BEGIN INFORMATION SUPPLIED
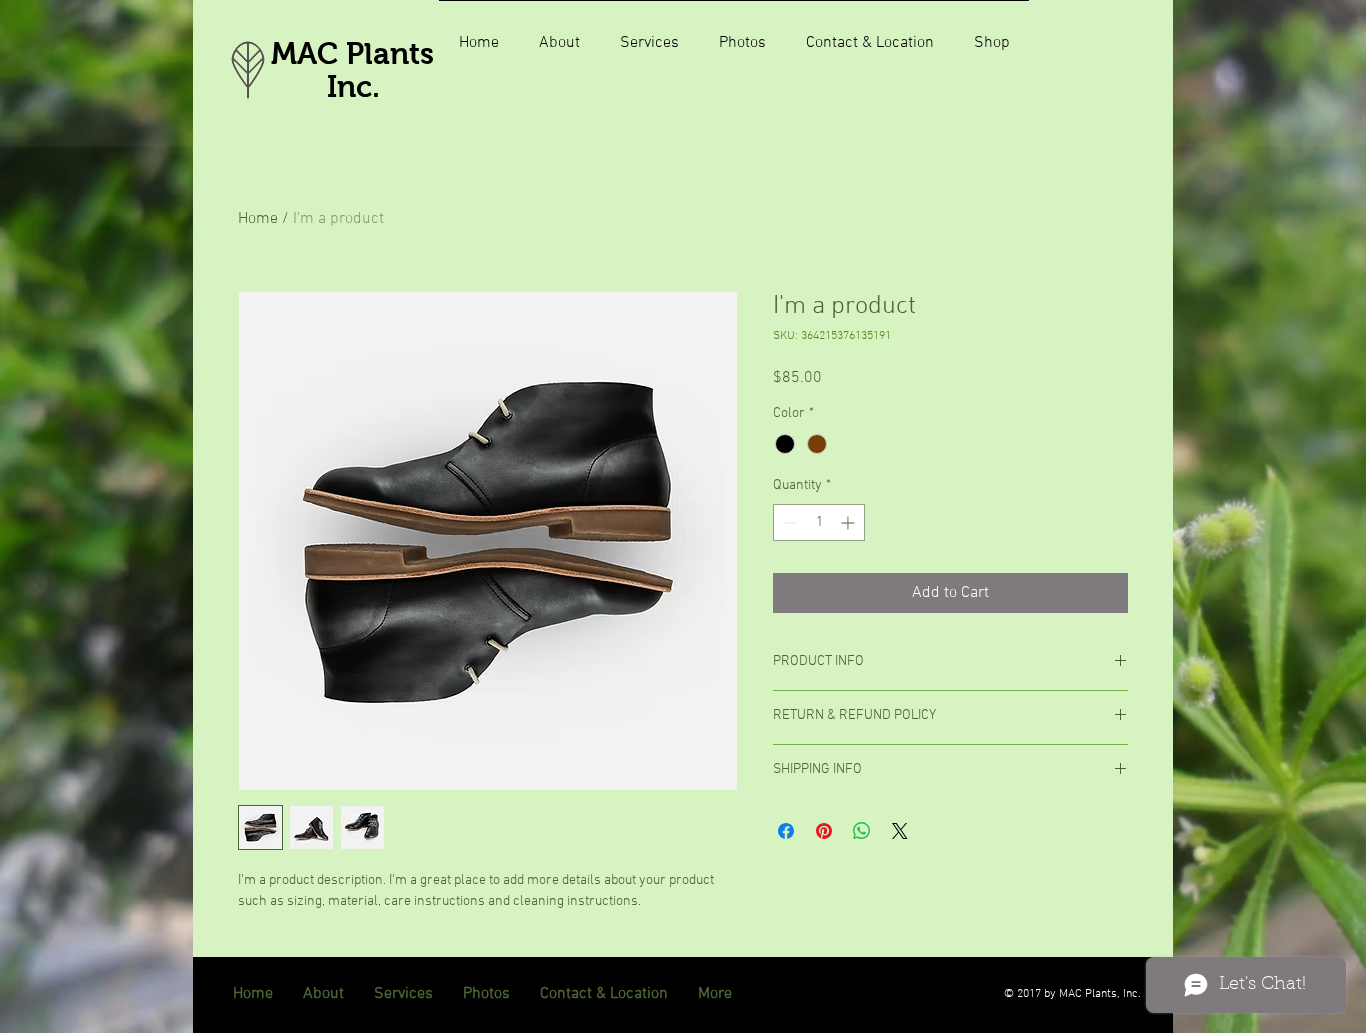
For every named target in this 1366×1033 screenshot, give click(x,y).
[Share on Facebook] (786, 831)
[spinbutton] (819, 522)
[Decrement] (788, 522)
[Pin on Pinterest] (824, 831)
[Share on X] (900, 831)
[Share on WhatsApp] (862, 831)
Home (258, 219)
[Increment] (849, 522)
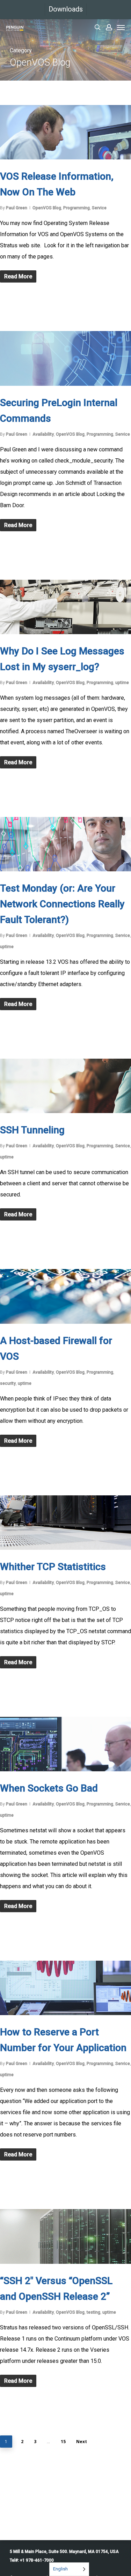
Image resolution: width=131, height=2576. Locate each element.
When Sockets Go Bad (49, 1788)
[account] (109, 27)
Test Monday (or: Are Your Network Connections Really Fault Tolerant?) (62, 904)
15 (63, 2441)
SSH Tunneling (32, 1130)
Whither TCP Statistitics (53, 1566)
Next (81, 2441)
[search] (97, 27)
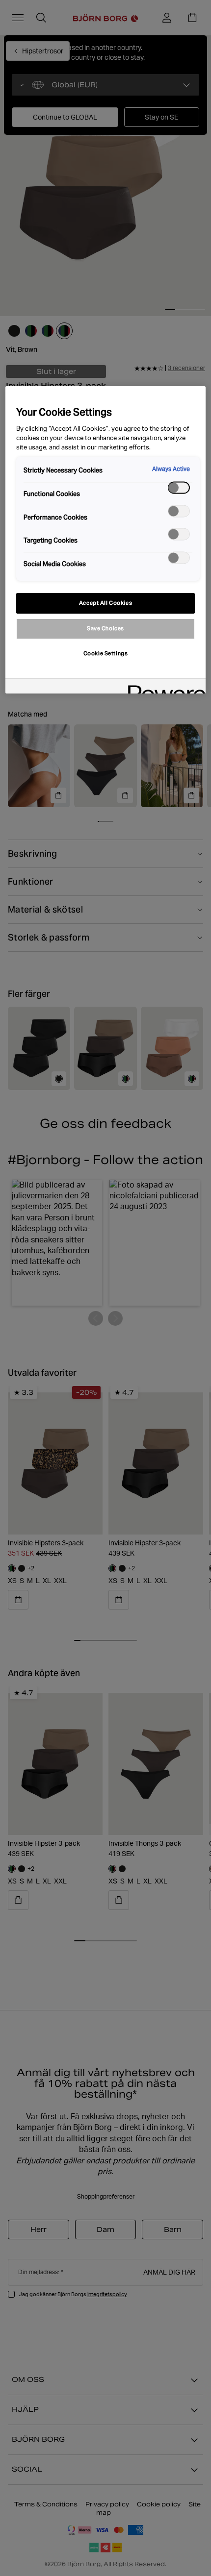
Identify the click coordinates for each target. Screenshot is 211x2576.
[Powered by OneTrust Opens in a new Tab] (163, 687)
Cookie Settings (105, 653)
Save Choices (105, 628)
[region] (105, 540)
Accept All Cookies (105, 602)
END INFORMATION SUPPLIED
Each line of the data must be transcribed exactly; pictures are not carried over.

EXERCISE RESPONSE ▸
For every named target in this 1366×1033 screenshot, give click(x,y).
[Share on Facebook] (786, 831)
[spinbutton] (819, 522)
[Decrement] (788, 522)
[Pin on Pinterest] (824, 831)
[Share on X] (900, 831)
[Share on WhatsApp] (862, 831)
Home (258, 219)
[Increment] (849, 522)
Image resolution: width=131, height=2576. Locate each element.
When Sockets Go Bad (49, 1788)
[account] (109, 27)
Test Monday (or: Are Your Network Connections Really Fault Tolerant?) (62, 904)
15 (63, 2441)
SSH Tunneling (32, 1130)
Whither TCP Statistitics (53, 1566)
Next (81, 2441)
[search] (97, 27)
Identify the click coordinates for each target. Screenshot is 211x2576.
[Powered by OneTrust Opens in a new Tab] (163, 687)
Cookie Settings (105, 653)
Save Choices (105, 628)
[region] (105, 540)
Accept All Cookies (105, 602)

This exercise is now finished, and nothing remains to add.